Here’s the reality. Quantum isn’t just about speed. In fact, it may not be about speed, aka price/performance, for some time to come. That’s because we haven’t reached the stage of production systems. In fact, we are far from them, regardless of what many vendors and quantum lovers may claim.
Today’s quantum computers aren’t big enough to actually process large production problems. Even if certain vendors are claiming quantum advantaged from running said production programs.
If you read closely, you’ll note the the “production” problems those systems are solving are very very small. As in under 100 variable problems. That’s not enterprise production.
The Value of Quantum Today? Better Insights
Yes, quantum computers will be able to process complex programs that classical computers cannot process today. They will solve current large-scale problems faster than classical computers. Some day.

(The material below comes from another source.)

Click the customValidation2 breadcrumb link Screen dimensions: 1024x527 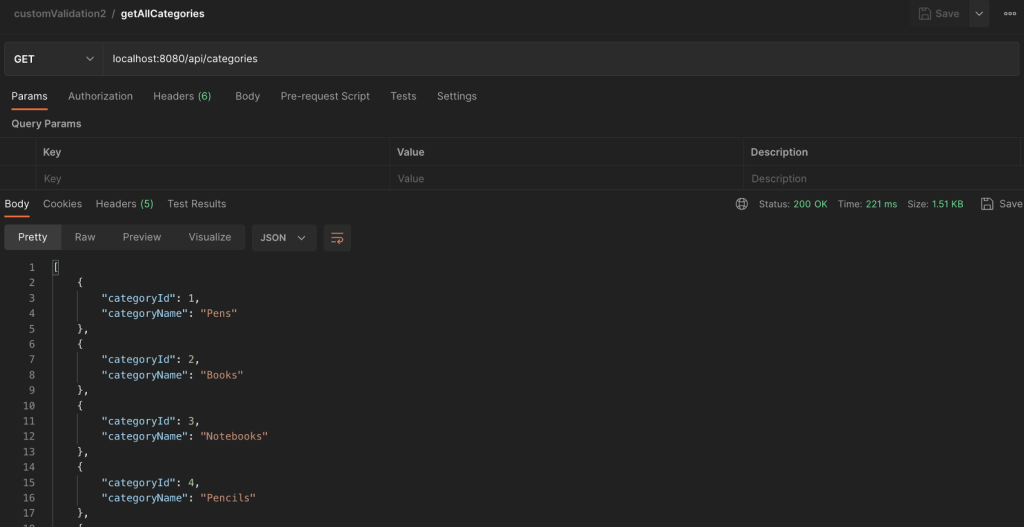click(x=59, y=14)
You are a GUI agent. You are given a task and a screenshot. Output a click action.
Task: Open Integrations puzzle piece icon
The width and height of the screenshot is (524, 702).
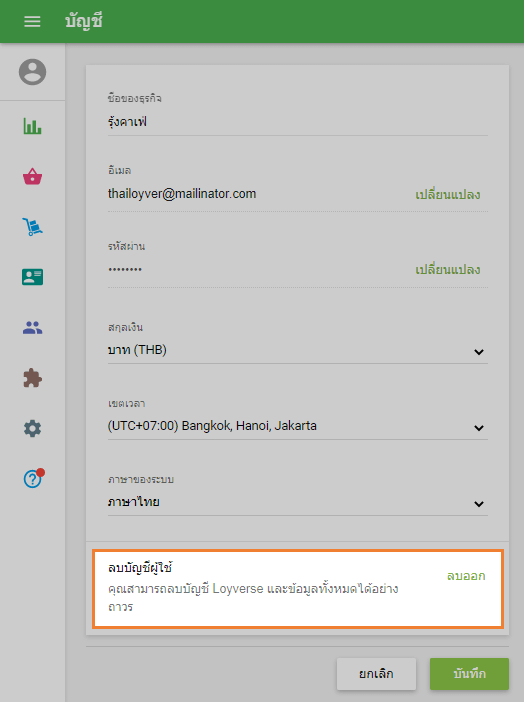pos(32,378)
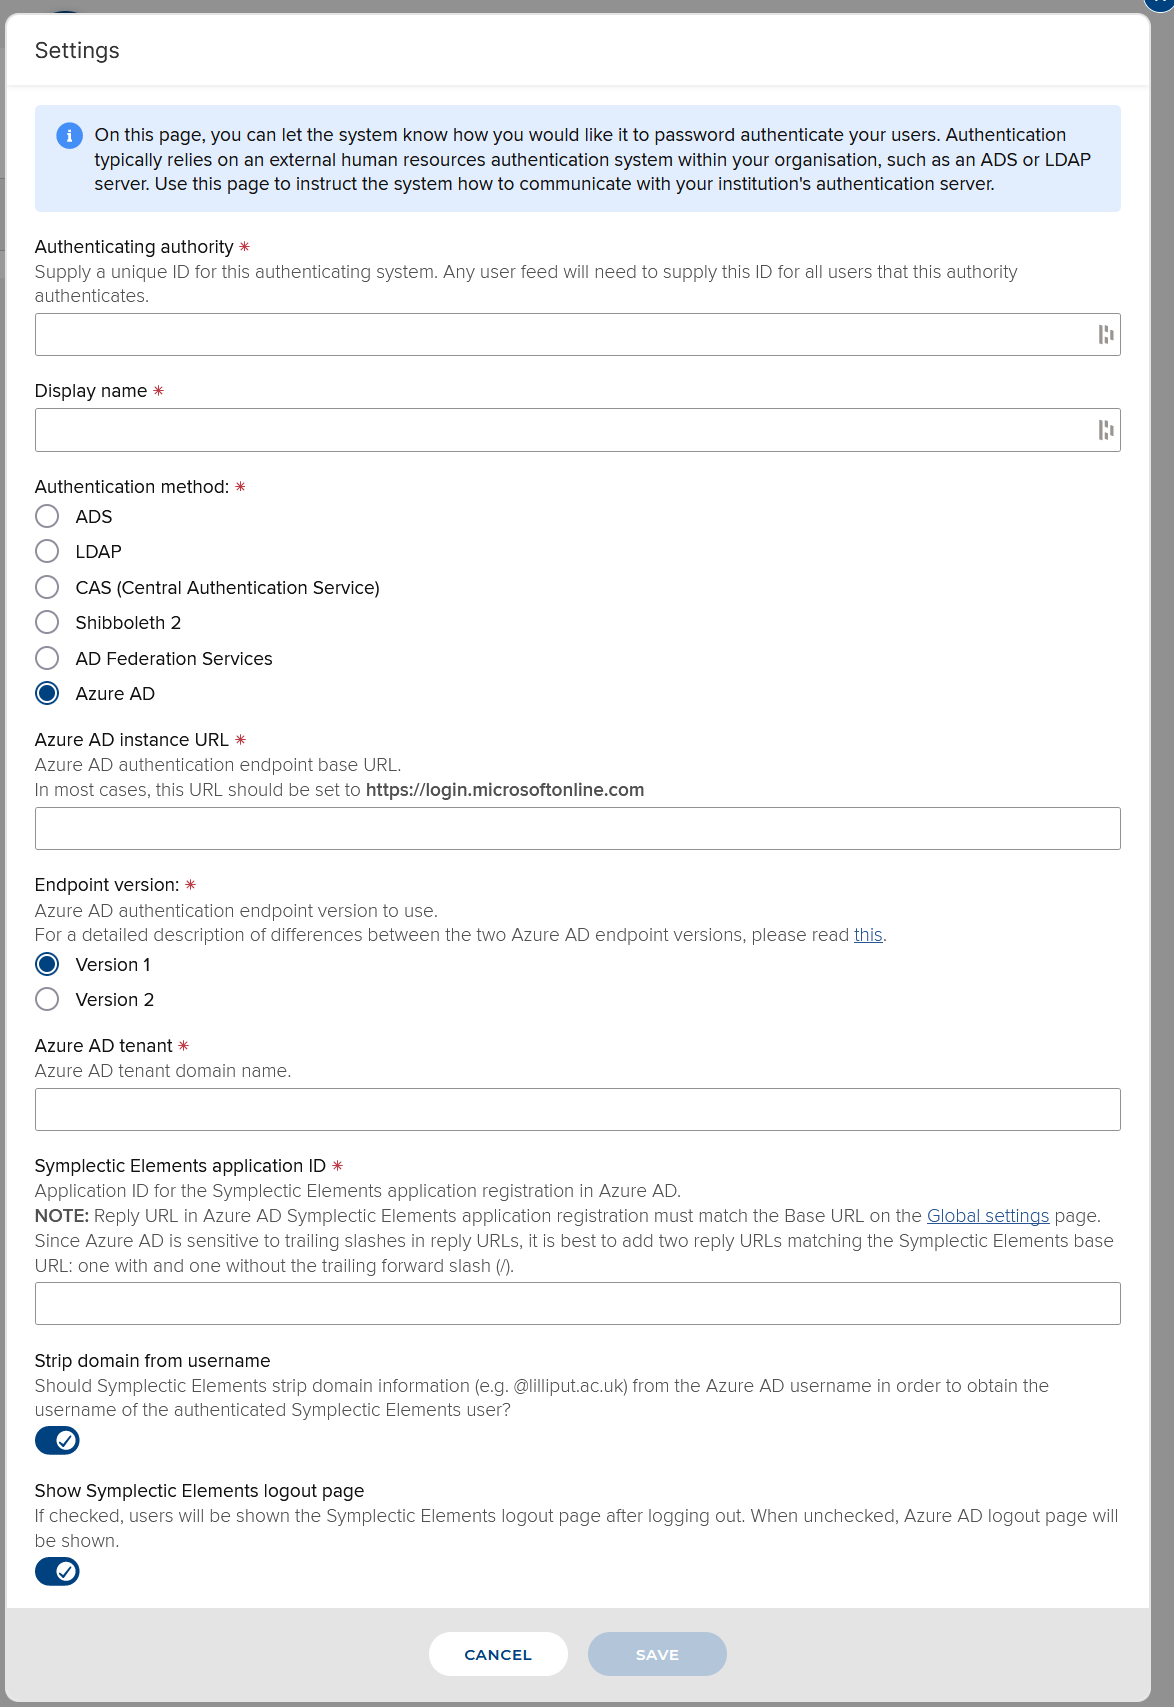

When they scale to the sizes required, with the error correction needed to effectively solve computations and run simulations. That’s most likely years in the future. But that time will come.
Yet speed may not be the biggest value we can expect. Getting faster answers is only valuable if those answers are usable, right.
That’s where quantum shines. Let’s look at constrained optimization problems, which are complex at best. Quantum computers can compute results for these problems that are more accurate than their classical counterparts. Far more accurate.
Even better, they offers what’s called a “diversity of results.” That means that instead of returning only the single “best” result, as classical computers do, quantum computers actually return all of the results that meet the objectives of a computation.
Can Multiple Results be More Accurate?
Users of classical solvers may have a hard time understanding how there can be more than a single best answer. We’re accustomed to only having one solution.
But what if that solution isn’t actually the best? What if your situation changes in real time and there’s actually a better solution be the time you run the computation? What if a different priority has emerged? Or a critical part of the solution has shifted and now isn’t available?
The idea that one answer is the only answer doesn’t always hold true.
Then there’s the issue with solvers that can only do what are known as continuous variables – meaning decimals. How can you say that an answer that says 1.5 pilots, or 4.27 boxes, or 7.4 ships are needed as your best option? I doubt you’ll be cutting your pilot into pieces.
What happens usually is that teams massage that single result in business intelligence programs to determine the best answer they can find.
Quantum computers can solve what are known as discrete problems, meaning you get actual usable results that are highly accurate. As in 1 pilot, 4 boxes and 8 ships.
You also get other results that are also highly accurate. All of which solve the computational problem to meet the exact requirements you need.
You get more, highly accurate results that apply to your right now situation. No massaging a single result or checking your gut feelings to allocate 1.5 pilots.
You use a computer to get better results, right? Why not use one that gives the most accurate answers possible, so you make better and better business decisions?
The Bottom Line
All the hype is so focused on speed. Maybe that’s because humans are attracted to fast things, whether they be space ships, race cars or next day delivery.
Speed isn’t always the value that matters the most. Sure, as our businesses grow more and more dynamic, we need to be able to respond quickly.
But is it worth the need for speed if the decisions you make are based on anything but the most accurate information possible?
Quantum may just offer one more powerful value.
Changing the way we think about what really matters, in our business and our world.